A sorting puzzle for geeky types

[chrisk]

I was inspired to post this by a question about sorting algorithms over in GQ, but since this isn’t so serious I’m posting over here in MP to start.

This is a question I first thought about in university, playing around with a deck of cards and thinking about the sorting stuff I was learning in my programming classes. Basically, it’s attempting to sort in a very minimalist environment.

The three-stack sorting puzzle

You start with a huge number of elements on one stack, in an unspecified order.

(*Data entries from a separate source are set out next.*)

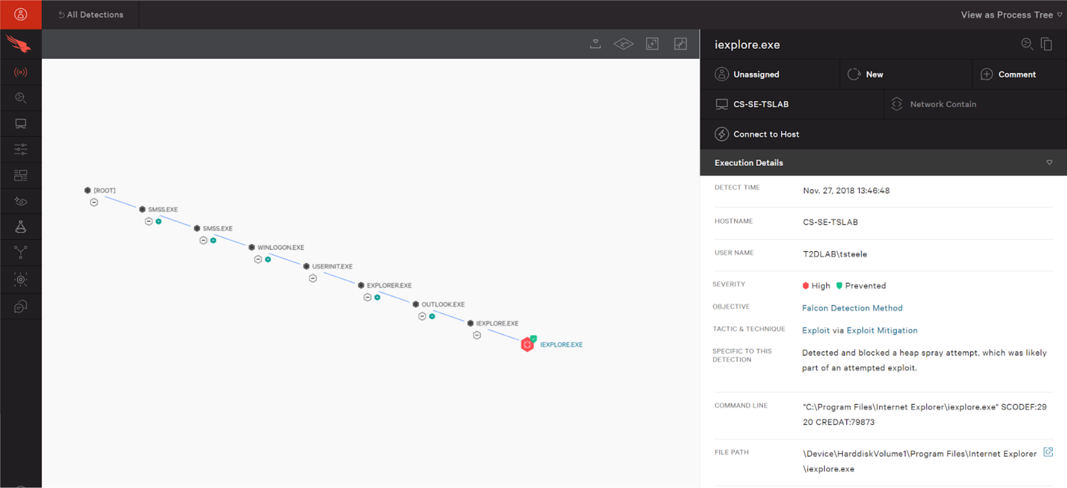The image size is (1067, 488).
Task: Click the Connect to Host button
Action: (757, 134)
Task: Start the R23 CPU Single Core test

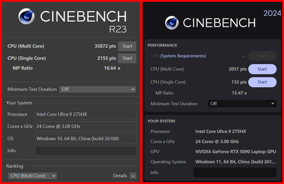Action: (x=127, y=58)
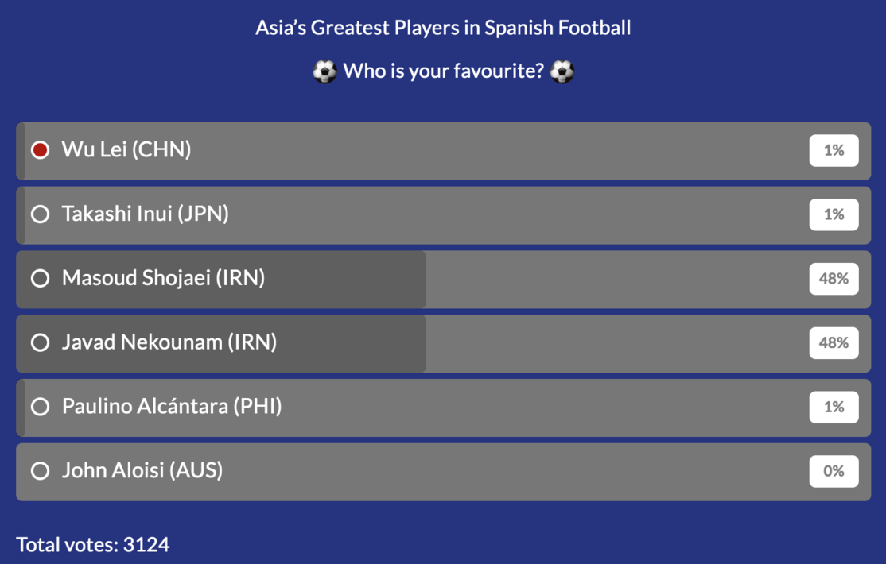886x564 pixels.
Task: Select the Wu Lei (CHN) radio button
Action: [40, 150]
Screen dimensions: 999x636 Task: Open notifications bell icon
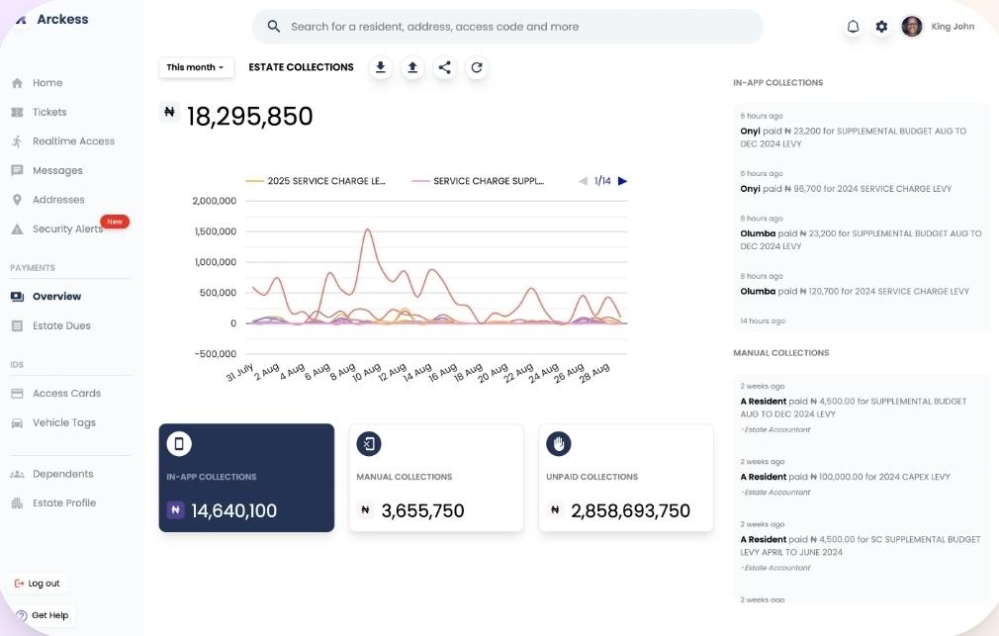853,27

You may do any of the following things:

• Move elements from one stack to another, out of three available: A, B, and C. (As a convention, elements start on stack A)
• Test to see if a stack is empty
• If two stacks are both non-empty, then test to see if one is less than or greater than the other.
• Set or unset a single memory flag
• Test the status of the flag.

And of course, you can use control structures, loops and case statements, as you please. (Even subroutines or functions, except you can’t use them to create any other data space than the three stacks and the flag.)

The objective: to design an efficient algorithm under these conditions to sort the elements in ascending order on a single stack. (If elements are equal, then their order is unimportant.) You can sort to any stack you please.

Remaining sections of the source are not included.